TCR: How do you suggest we dose stimulants?
Dr. Prince: If you were to draw a graph, with response on the Y axis and dose on the X axis, what you typically get is an inverted “U”, where people will do better and better on higher and higher doses up to a point, and then a higher dose actually makes things worse, so you want to start with a small dose and taper up. You can be very aggressive about dosing, as long as you’re monitoring sleeping, eating and anxiety level. With methylphenidate I’ll typically target 1 mg/kg/day and with amphetamines 0.5 mg/kg/day. But it really varies. I have a 250 lb. man who is doing well on Dexedrine Spansules 5 mg per day, and I have a 9 year old who’s taking upwards of 150-200 mg of Ritalin per day. With Concerta, frequently I’ll have someone on 72 mg a day even though the highest approved dose is 54 mg a day.

TCR: What about Straterra?
Dr. Prince: I’ve had a lot of experience with it because I was involved in the first studies in the U.S. in 1995. It is a highly specific and selective reuptake inhibitor for norepinephrine; the risk of tics is really minimal, and it’s not a controlled substance because it doesn’t seem to be addictive. At this point there are not any good head-to-head studies comparing it with stimulants. In my experience, there are some people who respond better to atomoxetine, and some who respond better to stimulants, and then I have some patients who actually take both.

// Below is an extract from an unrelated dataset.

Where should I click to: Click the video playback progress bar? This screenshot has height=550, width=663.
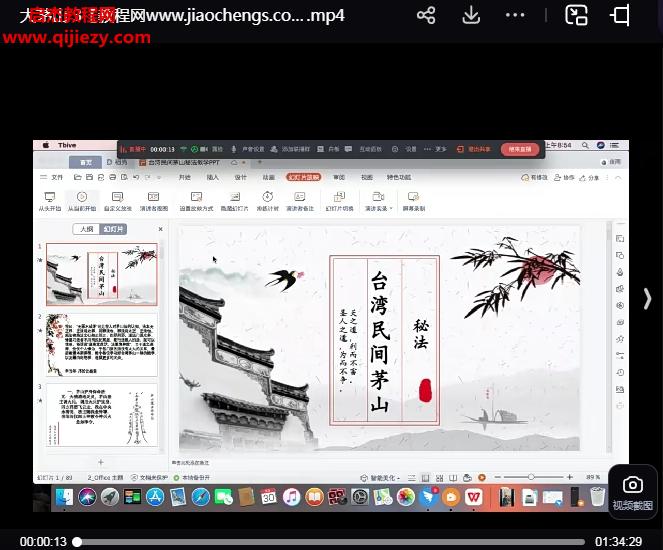(x=330, y=541)
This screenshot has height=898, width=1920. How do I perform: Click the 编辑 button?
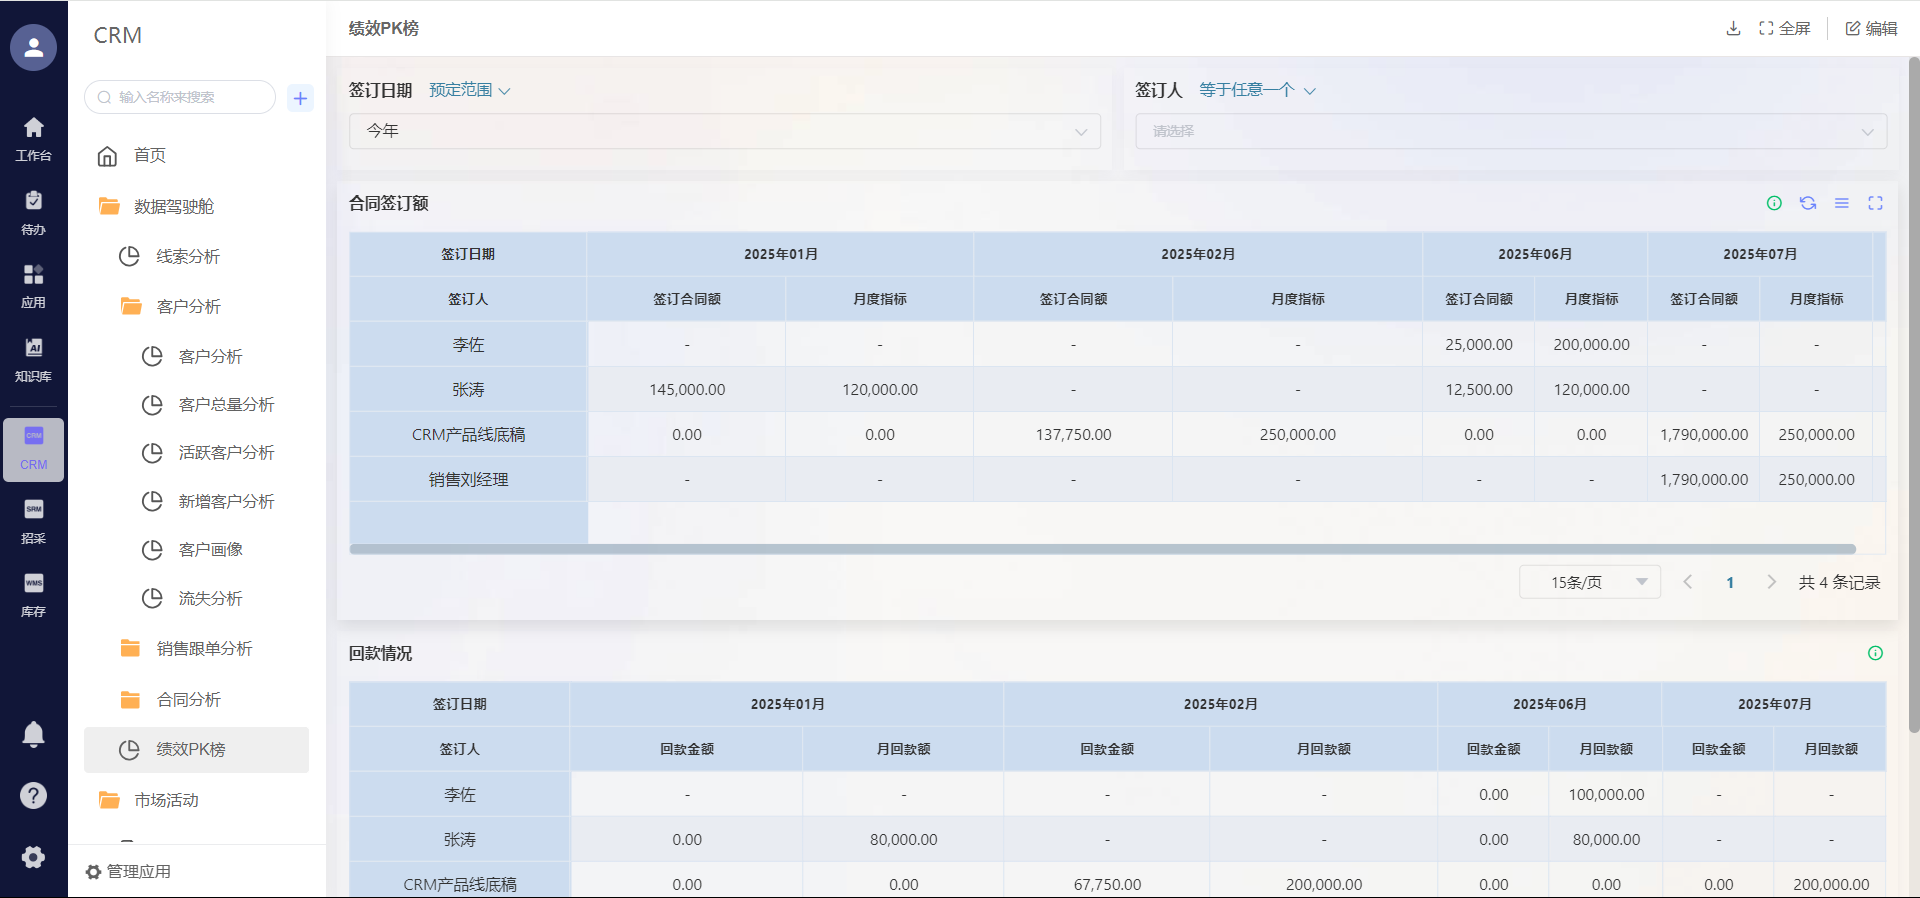1871,28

TCR: Can straterra be combined with SSRI’s?
Dr. Prince: Yes, but just be aware that it is metabolized by the 2D6 liver enzyme so if someone is taking an inhibitor of 2D6 like paroxetine or fluoxetine, you may want to start at a lower dose.

TCR: How do you dose Straterra?
Dr. Prince: The manufacturer recommends that you start at 0.5 mg per kg per day for 4 days, then go right up to 1.2 mg per kg per day. But I typically start a little lower than the recommended starting dose in order to get improved tolerability—the most common side effect being upset stomach. I also find that it takes longer to kick in than the stimulants, in the range of a week or two.

TCR: Do you think it treats anything else?
Dr. Prince: It was initially studied as an antidepressant, so I think it has that potential, and pharmacodynamically it’s quite similar to reboxetine, a medication that is approved for antidepressant treatment in Europe.